Calypso is a real-time tumor tracking system used during radiation therapy to follow the exact position of a tumor while treatment is being delivered. Made by Varian Medical Systems, the system is FDA-approved for tracking soft tissue tumors and is most commonly used in prostate cancer treatment, though its applications have expanded to other cancers including pancreatic tumors. It works by detecting tiny transponders implanted near the tumor, allowing the radiation beam to stay locked on its target with submillimeter accuracy.
How the Calypso System Works
The core challenge in radiation therapy is that tumors move. You breathe, your organs shift, you might twitch slightly on the treatment table.
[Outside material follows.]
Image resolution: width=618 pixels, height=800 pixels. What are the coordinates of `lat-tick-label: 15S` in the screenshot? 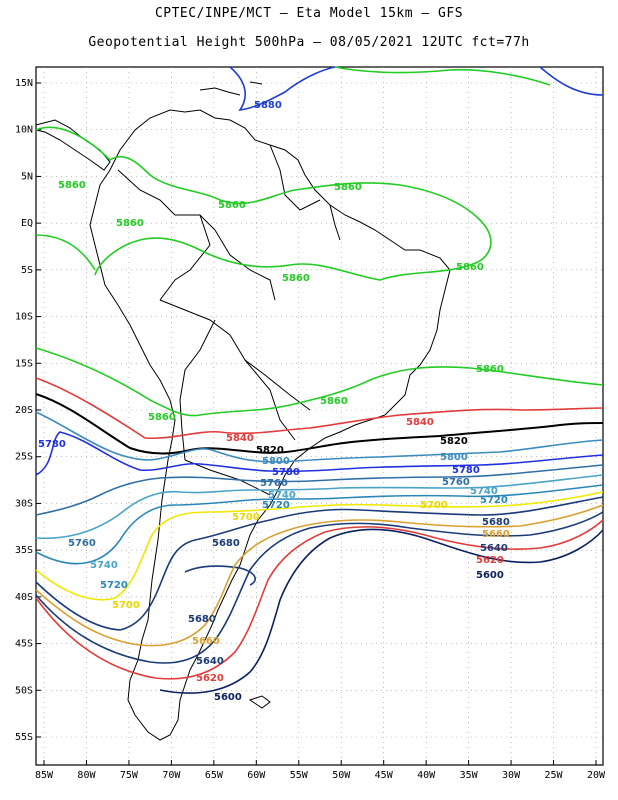 It's located at (24, 364).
Even small movements can cause the radiation beam to miss part of the tumor or hit healthy tissue instead. Calypso solves this by continuously tracking the tumor’s position 20 times per second in three dimensions.
Before treatment begins, a doctor implants two or three small transponders (called Beacon transponders) near the tumor. These are tiny, roughly the size of a grain of rice, measuring about 1.8 mm in diameter and 8.5 mm long. During each radiation session, an electromagnetic array positioned above the patient sends out a signal. The implanted transponders respond with their own electromagnetic signal, and the system calculates their precise 3D location in real time. That position data feeds directly into the treatment machine, which can adjust the radiation beam to follow the tumor wherever it moves.
Why Tumor Tracking Matters for Treatment
Without real-time tracking, radiation oncologists have to add a safety margin around the tumor to account for possible movement. Traditionally, prostate treatments used a 10 mm margin. Image-guided techniques brought that down to 5 mm. With Calypso’s continuous tracking, research shows that margins can safely shrink further to just 3 mm when the system’s tolerance level is also set at 3 mm.
Smaller margins translate directly into less radiation hitting the bladder, rectum, and other surrounding organs. Studies analyzing Calypso tracking data found that doses to nearby organs were consistently reduced compared to the original treatment plan across nearly all scenarios tested. The volumetric coverage of the prostate itself stayed within about 1.2% of the planned dose when using these tighter margins, meaning the tumor still receives its full treatment while healthy tissue gets better protection.
What the Transponder Implant Involves
The transponder placement is a minor outpatient procedure, typically performed by a specialist radiologist. For prostate cancer patients, the transponders are implanted through the rectum using ultrasound guidance, similar to a prostate biopsy. Patients generally take antibiotics starting the day before and use bowel preparation the night before and morning of the procedure. Those on blood-thinning medications typically stop them 7 to 10 days beforehand.
Most patients tolerate the implant well. In a study of 234 prostate cancer patients, the average pain score during the procedure was 1.1 out of 5, and 85% of patients reported the pain was manageable. About 90% of patients who had previously undergone a prostate biopsy said the transponder implant was equally painful or less so. That said, about 32% of patients experienced at least one new symptom afterward. The most common was increased urinary frequency, affecting 16% of patients. Blood in the urine, rectal bleeding, and discomfort during urination each affected 9 to 13% of patients, mostly at mild severity. For the vast majority, symptoms resolved within two weeks. Only 9% of patients had symptoms lasting longer than that. Serious complications like infection were rare, occurring in roughly 1% or fewer of cases.
How It Compares to Other Tracking Methods
Calypso is not the only way to monitor a tumor during treatment. Surface-guided radiation therapy (SGRT) is one alternative that tracks the external contour of a patient’s body using cameras, then infers the tumor’s internal position based on how the surface moves. The key advantage of SGRT is that it requires no implanted markers and no additional radiation exposure for monitoring. The trade-off is that it relies on the assumption that external body movement reliably predicts internal tumor movement, which is not always the case.
Calypso’s electromagnetic approach measures the tumor’s position directly rather than estimating it from surface motion. This makes it particularly valuable for tumors in areas where organ movement doesn’t correlate well with what’s happening on the skin’s surface, such as the prostate or pancreas. The system also avoids the radiation dose that comes with repeated X-ray based tracking methods, since electromagnetic signals carry no ionizing radiation.
Which Cancers It Treats
Prostate cancer remains the most established use for Calypso, where years of clinical data support its effectiveness in tightening treatment margins and protecting the bladder and rectum. More recently, researchers have begun applying the system to other soft tissue tumors. A study on locally advanced pancreatic cancer was the first reported use of Calypso for that disease, using the same transponder-based approach to track a notoriously difficult target. Pancreatic tumors move significantly with breathing, making real-time tracking especially valuable in that setting.
The system has also been integrated with advanced beam-shaping technology. In one clinical implementation, Calypso’s position data was used to drive real-time adjustments to the radiation beam’s shape (not just its position), allowing the treatment to continuously reshape itself around a moving target during delivery. This represents a more sophisticated level of motion compensation than simply pausing treatment when the tumor drifts out of range.